- BRIEF -
Everything from the line with "du lịch (177, 2126)" to the end of the material is to be retyped exactly, both ends included, and nothing else.

- STUDY MATERIAL -
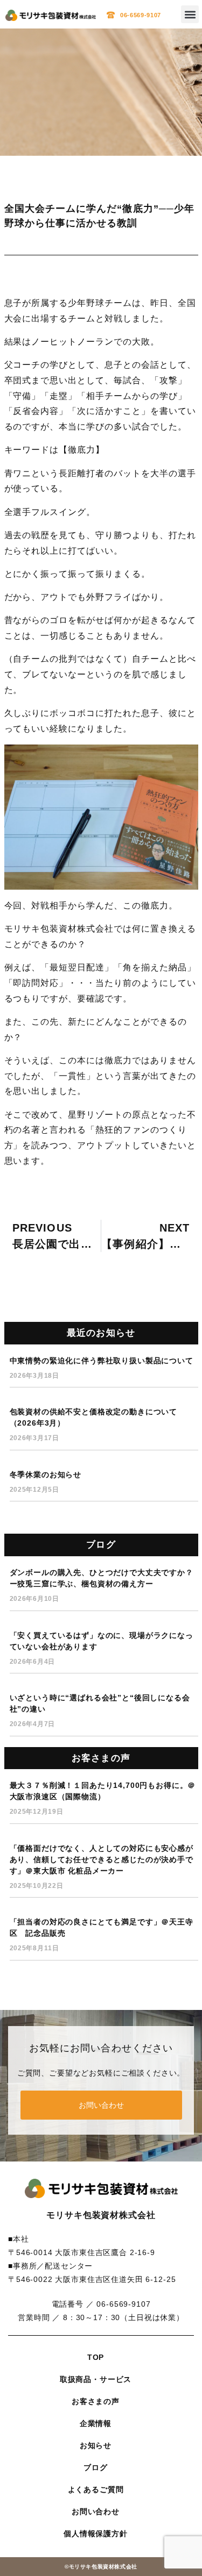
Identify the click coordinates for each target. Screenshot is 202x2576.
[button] (190, 14)
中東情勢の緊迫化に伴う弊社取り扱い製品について (101, 1360)
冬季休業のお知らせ (46, 1474)
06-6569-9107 (140, 15)
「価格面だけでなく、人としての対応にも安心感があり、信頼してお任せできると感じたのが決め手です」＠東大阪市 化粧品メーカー (101, 1859)
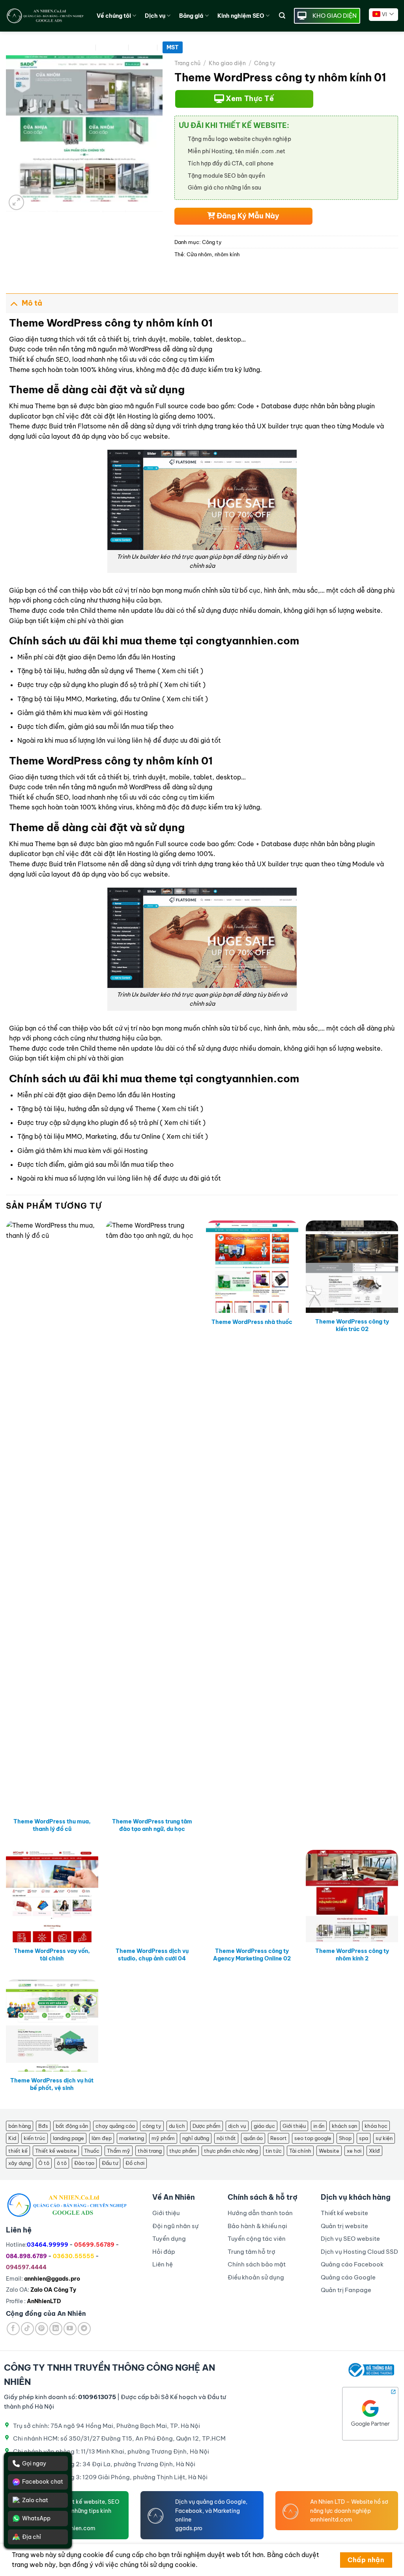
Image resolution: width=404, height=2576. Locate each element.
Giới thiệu (294, 2126)
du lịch (177, 2126)
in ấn (318, 2126)
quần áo (253, 2138)
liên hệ (142, 740)
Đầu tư (110, 2163)
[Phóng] (16, 202)
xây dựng (19, 2163)
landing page (68, 2138)
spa (363, 2138)
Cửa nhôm (199, 254)
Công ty (264, 63)
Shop (345, 2138)
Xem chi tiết (180, 671)
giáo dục (264, 2126)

- SOLUTION FOR THIS TASK -
du lịch (177, 2126)
in ấn (318, 2126)
quần áo (253, 2138)
liên hệ (142, 740)
Đầu tư (110, 2163)
[Phóng] (16, 202)
xây dựng (19, 2163)
landing page (68, 2138)
spa (363, 2138)
Cửa nhôm (199, 254)
Công ty (264, 63)
Shop (345, 2138)
Xem chi tiết (180, 671)
giáo dục (264, 2126)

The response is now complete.